Act 3 is set in Heaven - Stockhausen doesn't mess about with his settings — and throws in absolutely everything, including an eight-track invisible choir tape, a two-track tape of snippets from earlier scenes, 11 soloists, a 61-piece orchestra, and five choral groups on stage dressed in metallic space suits. A huge circular stage section is the centre of the action, but after the opening solos, this stands empty before starting to tilt upwards, in total silence, towards the audience.

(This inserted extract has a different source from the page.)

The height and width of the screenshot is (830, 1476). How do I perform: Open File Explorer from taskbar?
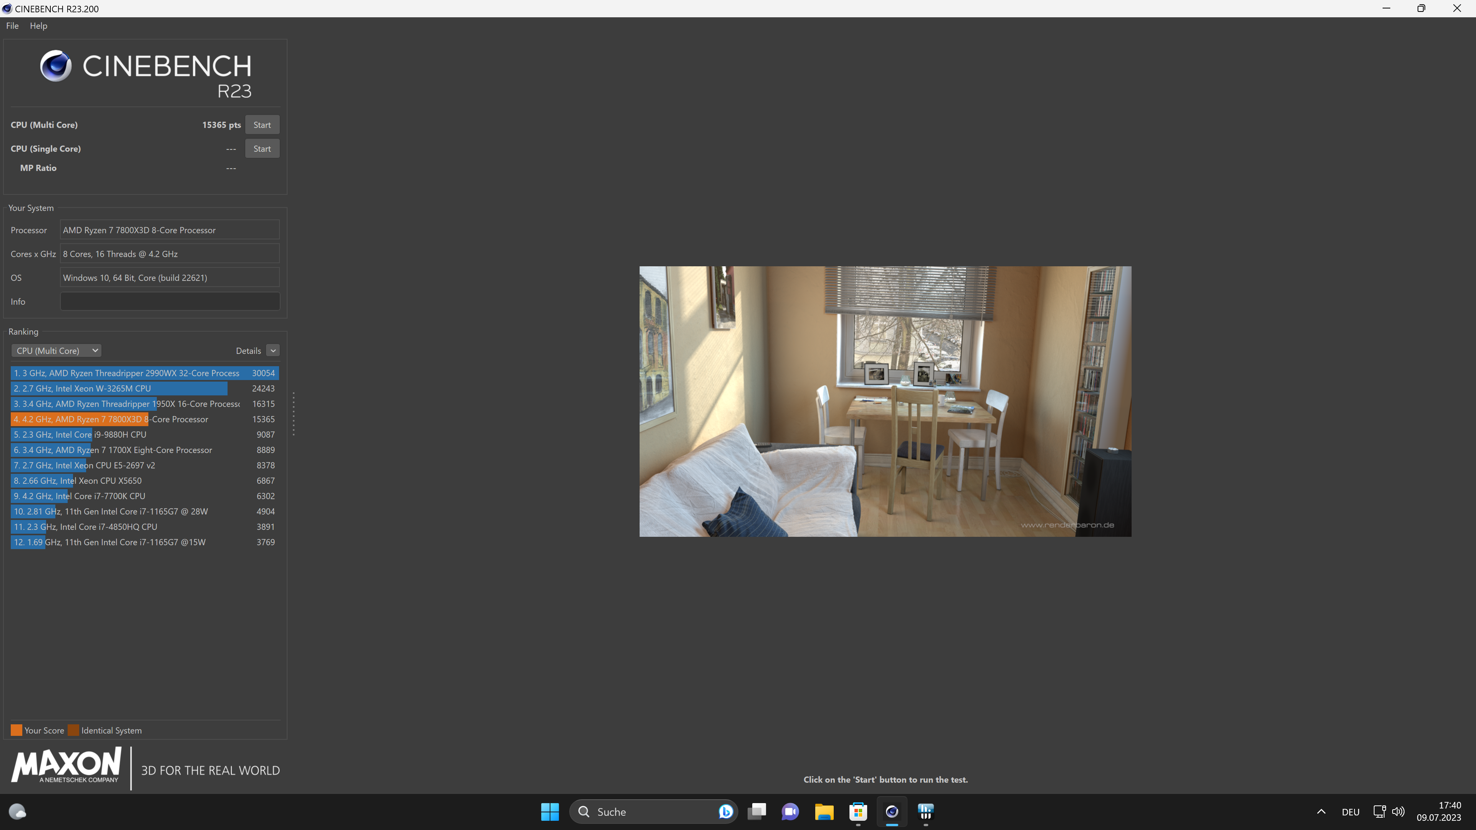(824, 811)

Standing under the Mothership in Close Encounters must have been something like this. The theatre fills with smoke, hails of silver confetti fall, and a huge rainbow of light dominates the stage, and the stage section, now pointing directly at the audience, starts to glow with a hundred multi-coloured flashing arc lights.

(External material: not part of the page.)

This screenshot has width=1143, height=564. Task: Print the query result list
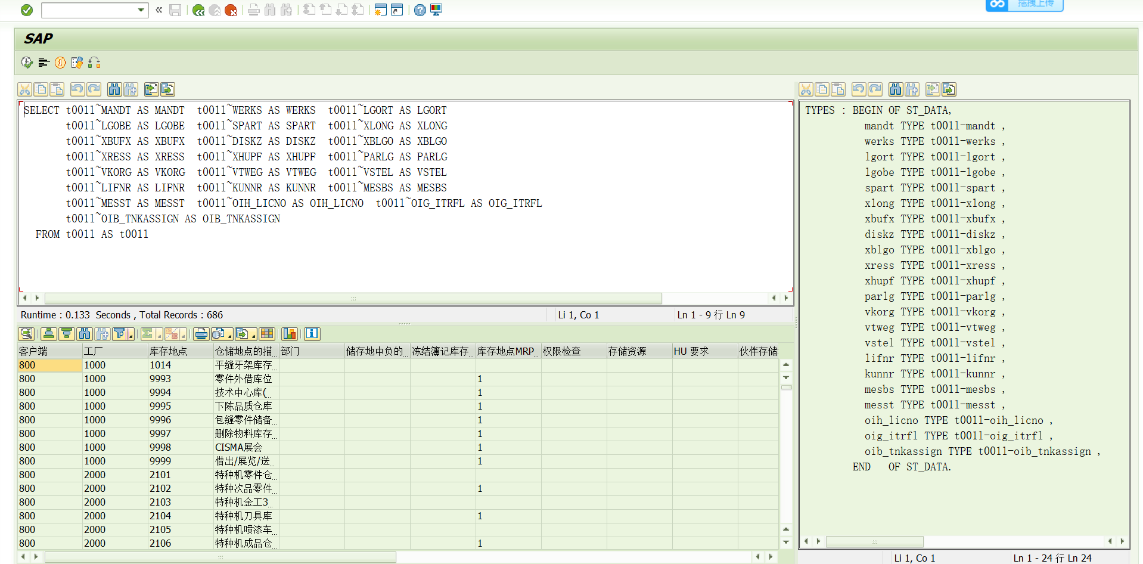(x=201, y=334)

And before the audience can regain normal vision, the centre stage section explodes with the brightness of a dozen white arc lights in a cell-like pattern, and the stage begins to fall back into place.

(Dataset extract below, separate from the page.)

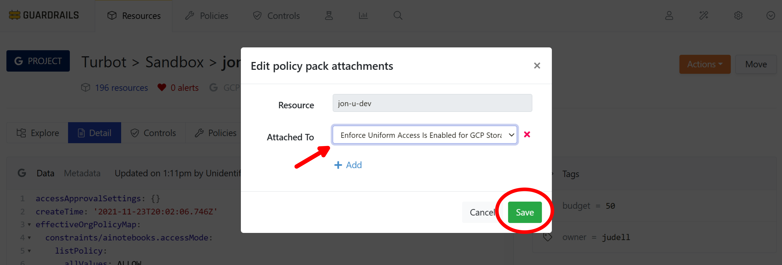Remove attachment with the red X
Screen dimensions: 782x265
(527, 134)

Gary Numan would have turned green with envy — though the music continued to baffle anyone who didn't have the benefit of the extensive libretto or a smattering of German. Michael's battle with the Devil was lost on many, but Stockhausen has both clear and complex theories on the relationships between music, energy, life and harmony, of which this battle is just a tiny part.
Drawing conclusions about a four-hour piece that comprises only one-seventh of a finished work is a dangerous thing. But it's fair to say 'Donnerstag' is a magnificent musical and theatrical achievement, even though it can be few people's idea of an easy night out.
Unlike Philip Glass, Stockhausen designs his own sets, choreography and gestures, and even when these appear simple, they're usually the outcome of complex spatial and numeric relationships. His music is still less than accessible, though the composer's daughter, Majella, does hint at jazz piano phrasings in the 'Examination' section of the first Act, and Suzanne Stephens (as the glamorous Moon-Eve) wrings some incredible textures from the Basset Horn, an unusual and demanding instrument.
Whether the whole of 'Light' will ever be performed is open to question; it'll be about 24 hours long when it's finished. But if the staging is anything like the Covent Garden production, I'd recommend seeing even the smallest part of the piece.
'Samstag' ('Saturday') is now finished, and uses one solo voice, ten solo instrumentalists, a stilt dancer, a solo dancer, a male chorus with electric organ, a symphonic band, a 26-piece brass orchestra — and two percussionists for the Greeting. 'Montag' ('Monday') is already under way, and there's no reason to suppose that it's any less spectacular.
I sometimes find myself wishing Stockhausen played up the electronic parts of his composition. His sons Michael and Simon, who both have parts in 'Donnerstag', accompanied their father in some recent Barbican concerts on Moog and Oberheim synthesisers, and both have been involved with electronics in jazz and rock bands.
But Stockhausen is classically-trained, can't afford a Fairlight (though he says he'd like one), and will continue to use electronics on an approximately equal footing with conventional instruments, sound-processing, tape collage, the human voice, choreography, mime, gesture, symbolism, surrealism, mysticism, and all the rest of it.
He's a compulsive innovator who works without compromise. Most of his audience can only sit and wonder.